**EXERCISE OBJECTIVE:** Nothing but the lines from the one with "This screenshot has width=960, height=540." through the end of the material should be retyped, word for word and without pictures.

**RECORDS FOR THE TASK:**
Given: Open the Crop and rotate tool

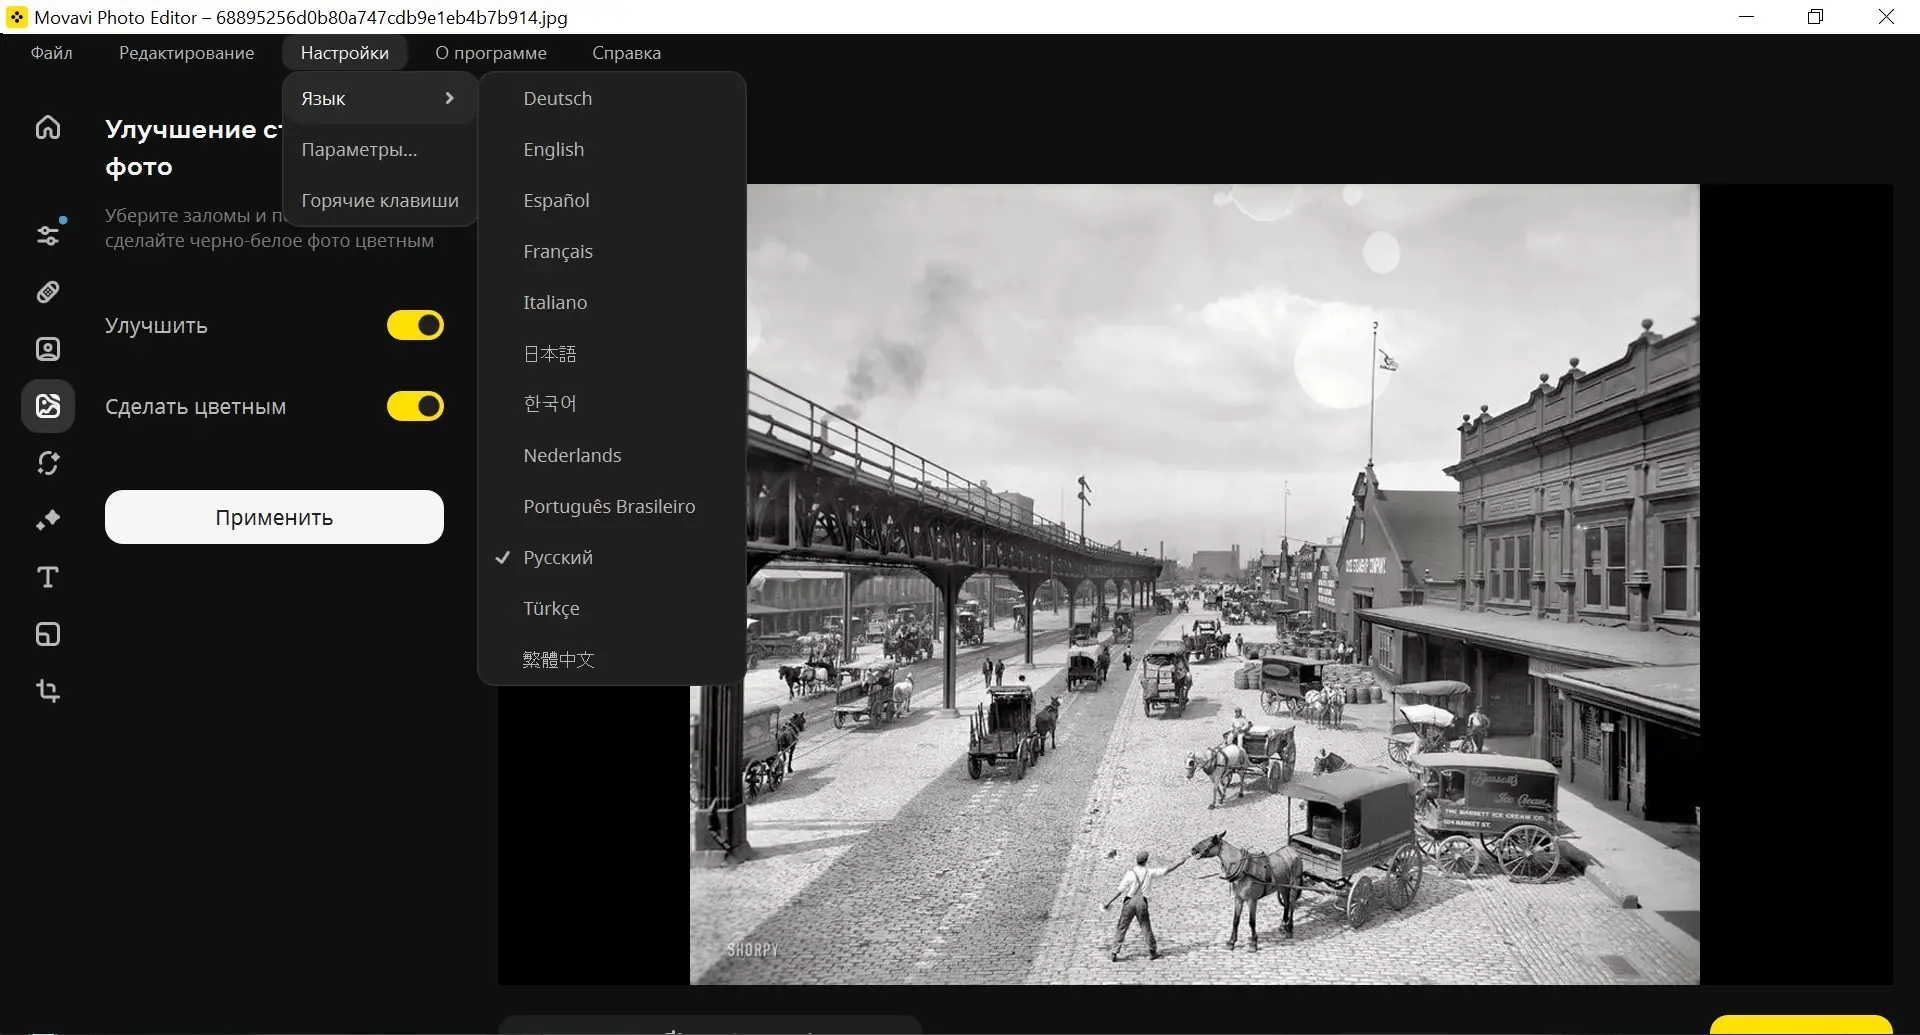Looking at the screenshot, I should (x=48, y=691).
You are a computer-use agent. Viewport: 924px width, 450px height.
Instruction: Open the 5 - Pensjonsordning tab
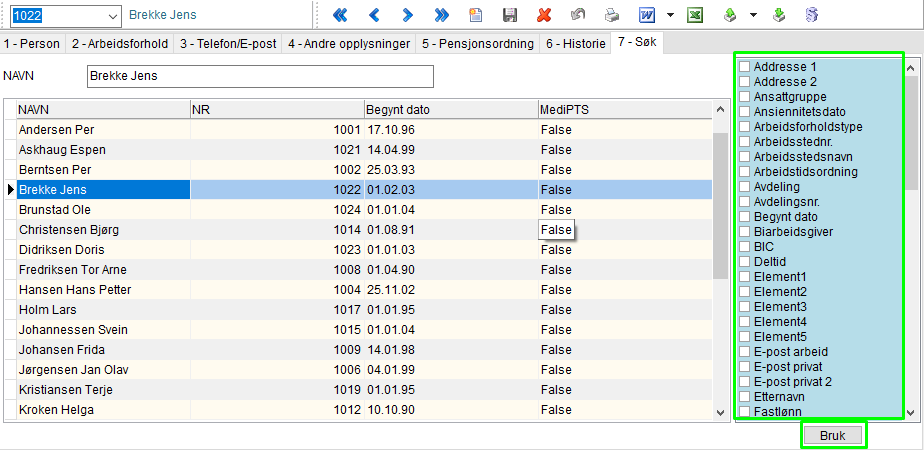[477, 44]
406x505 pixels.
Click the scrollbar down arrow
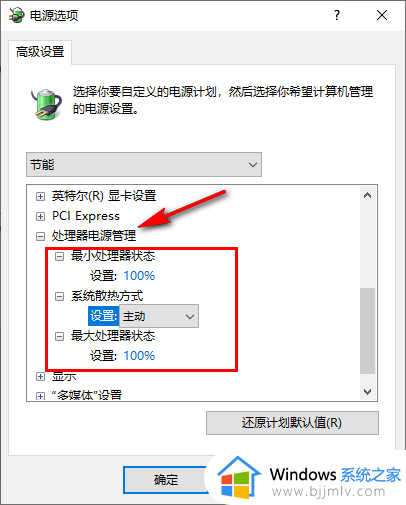tap(368, 392)
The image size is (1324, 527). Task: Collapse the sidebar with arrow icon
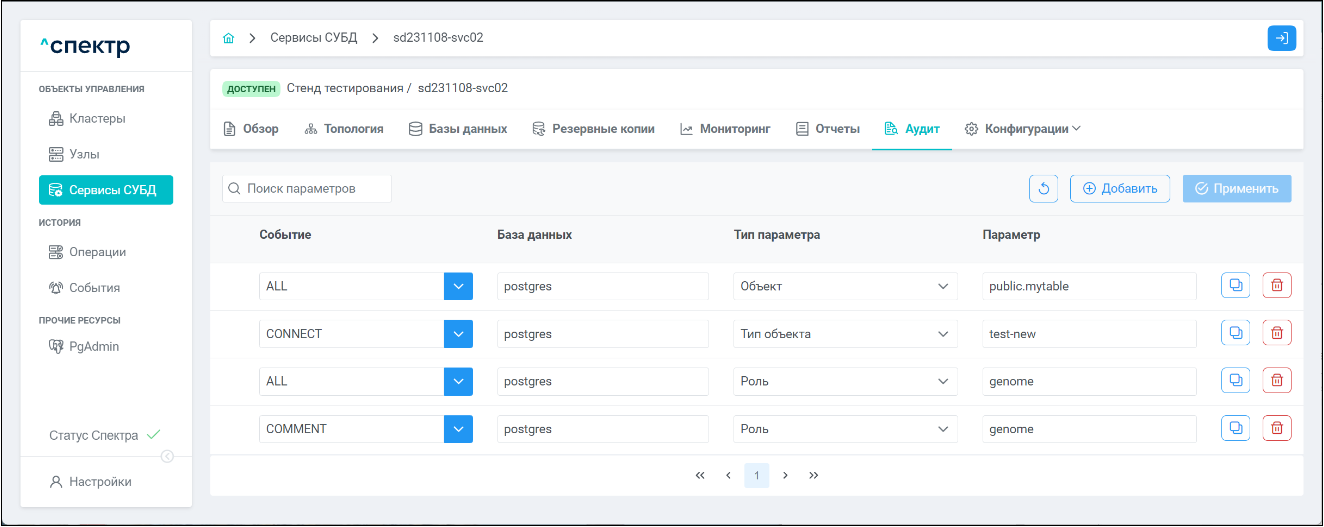pyautogui.click(x=168, y=456)
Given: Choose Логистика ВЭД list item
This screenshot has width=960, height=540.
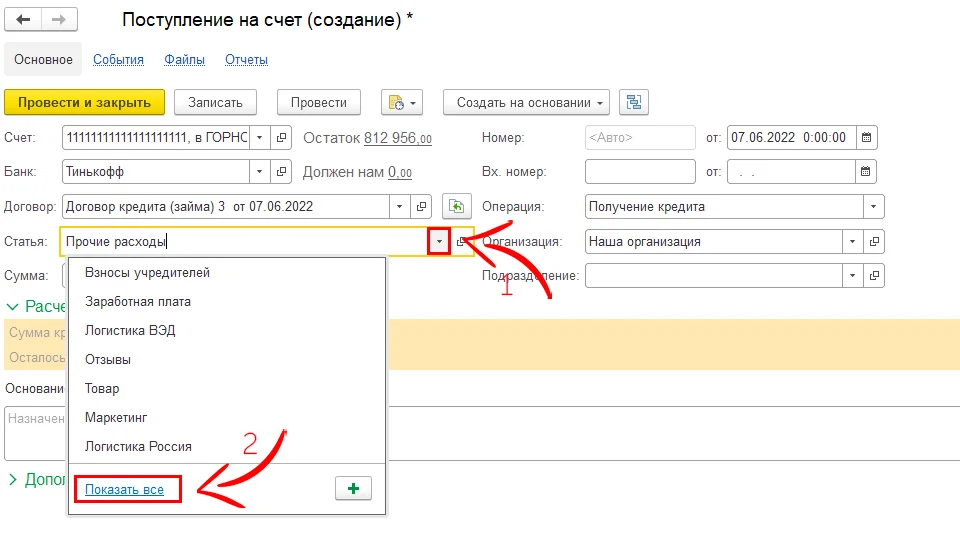Looking at the screenshot, I should pos(130,330).
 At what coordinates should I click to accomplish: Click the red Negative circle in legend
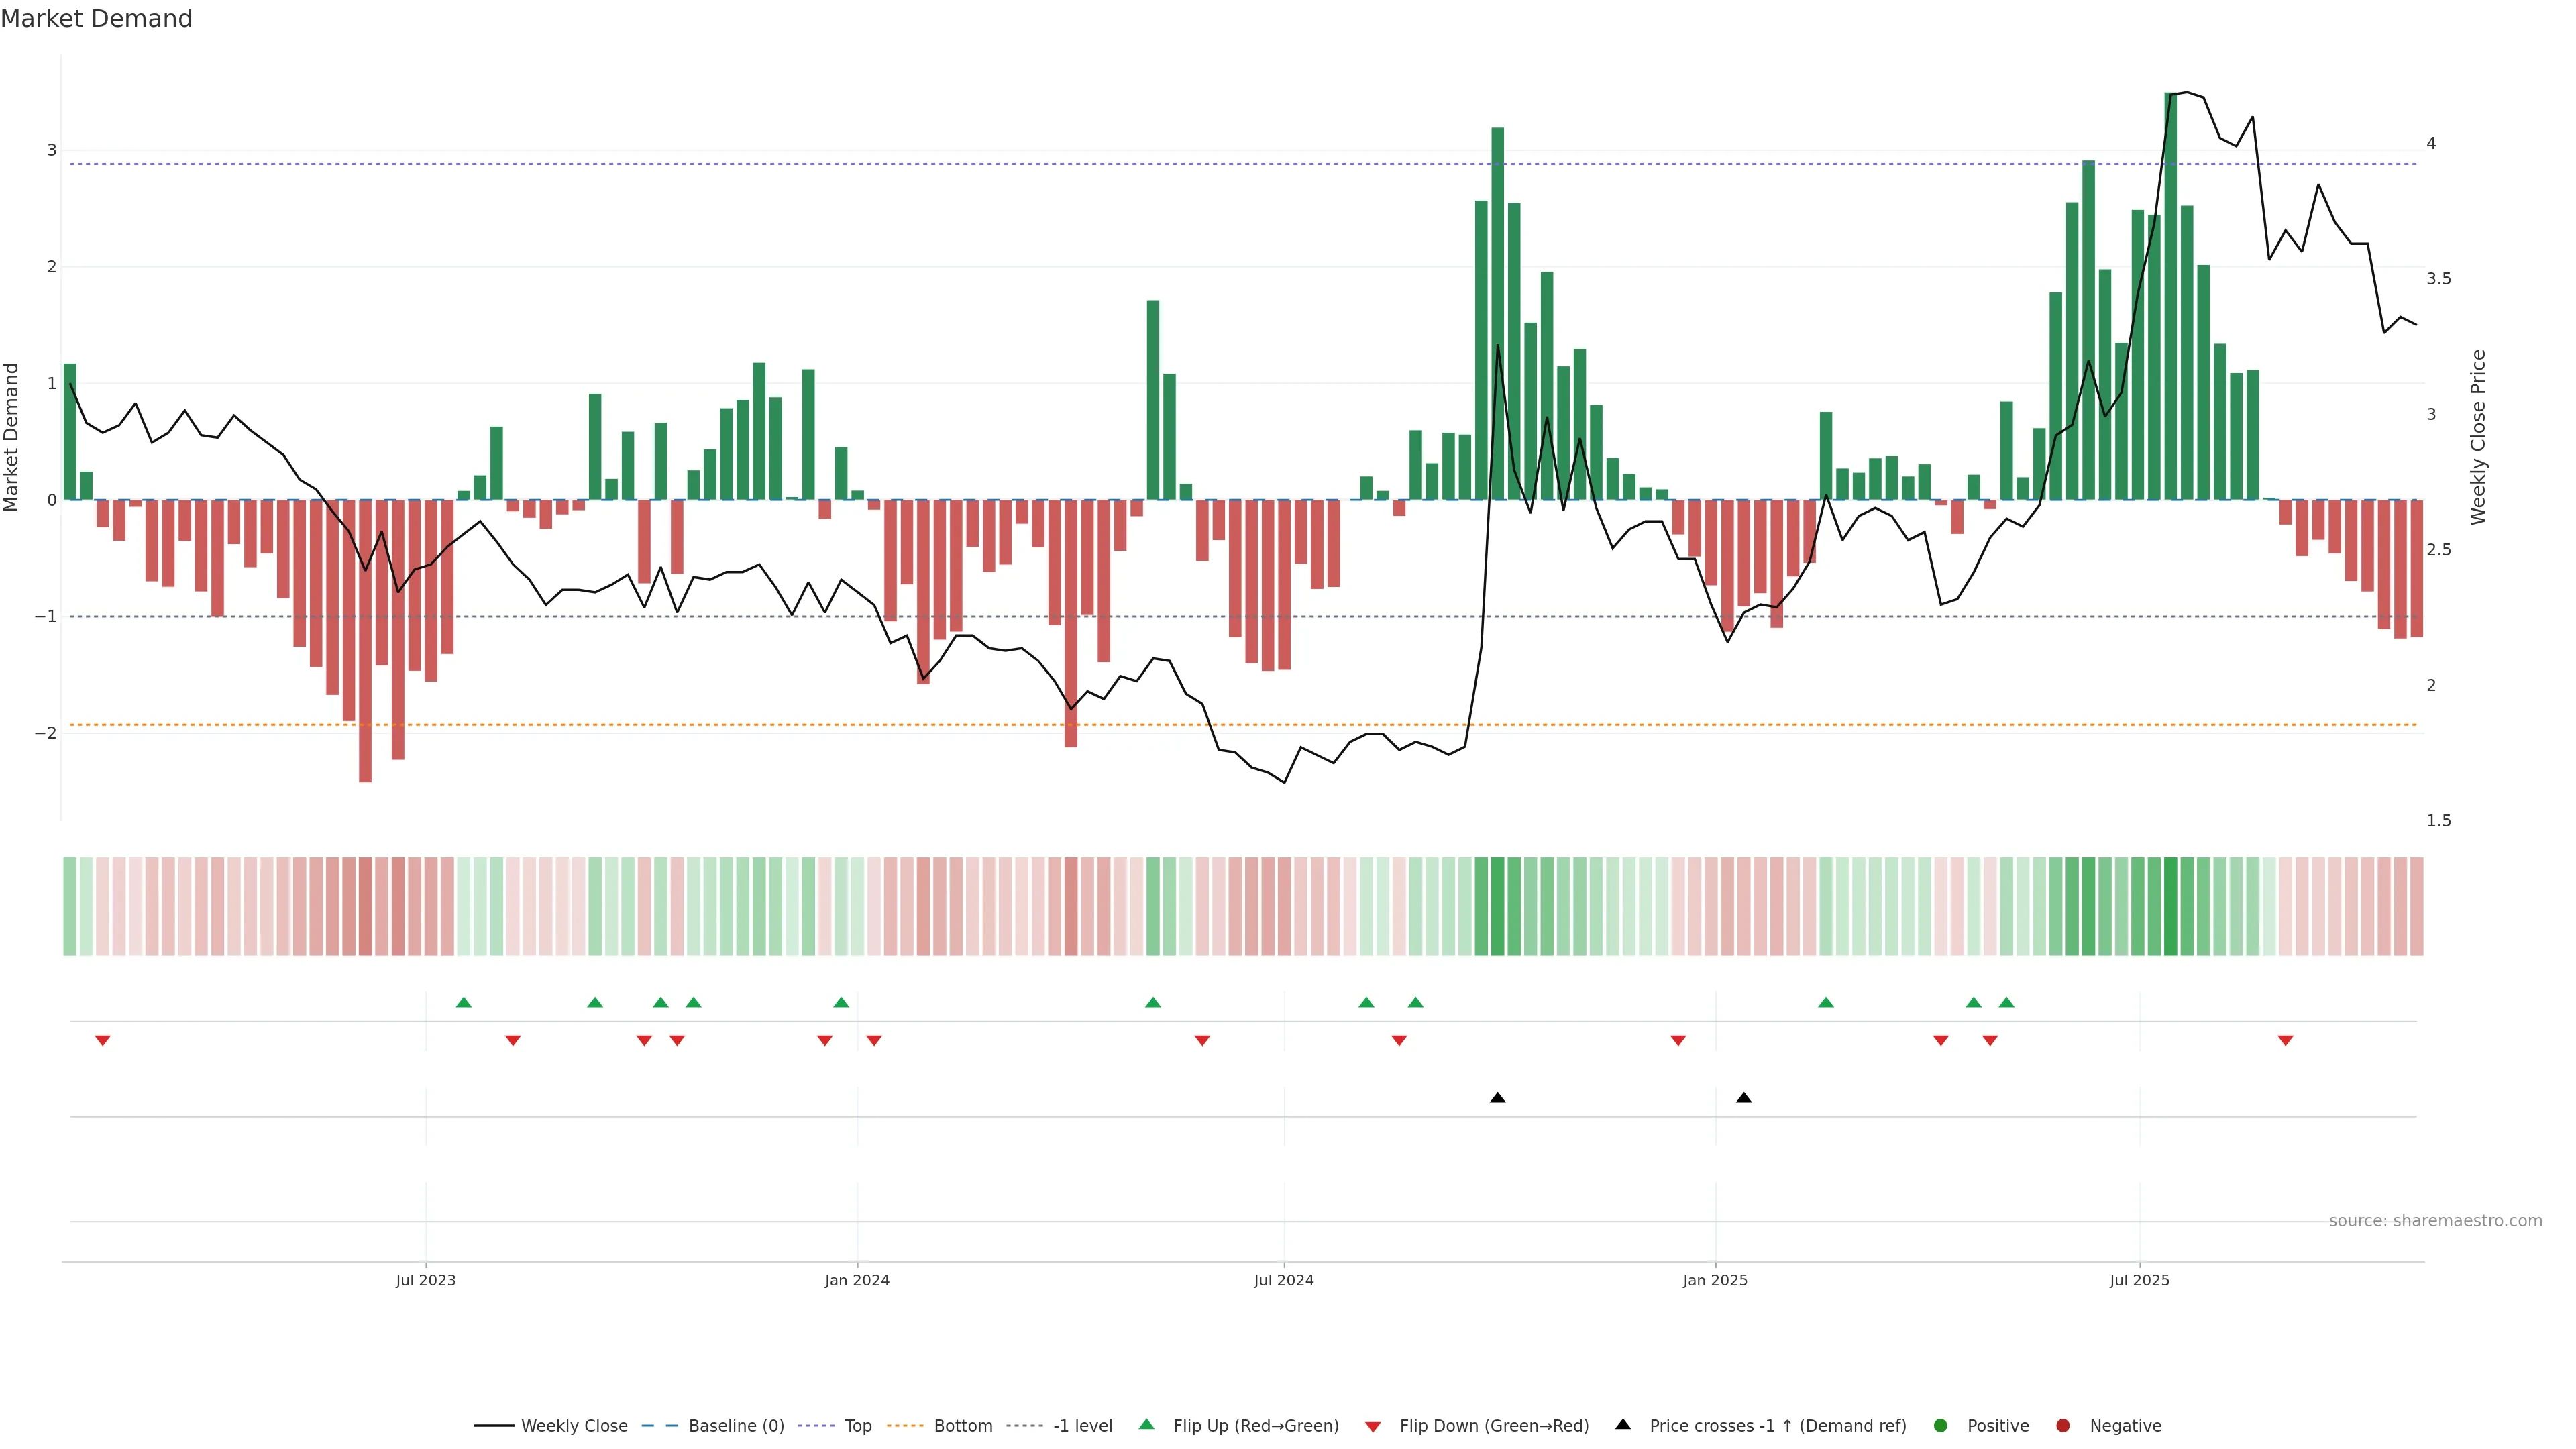click(2063, 1425)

**RESULT OF THE TASK:**
This screenshot has width=960, height=540.
Looking at the screenshot, I should pos(130,330).
 At what coordinates should I click to accomplish: Click the red Negative circle in legend
click(2063, 1425)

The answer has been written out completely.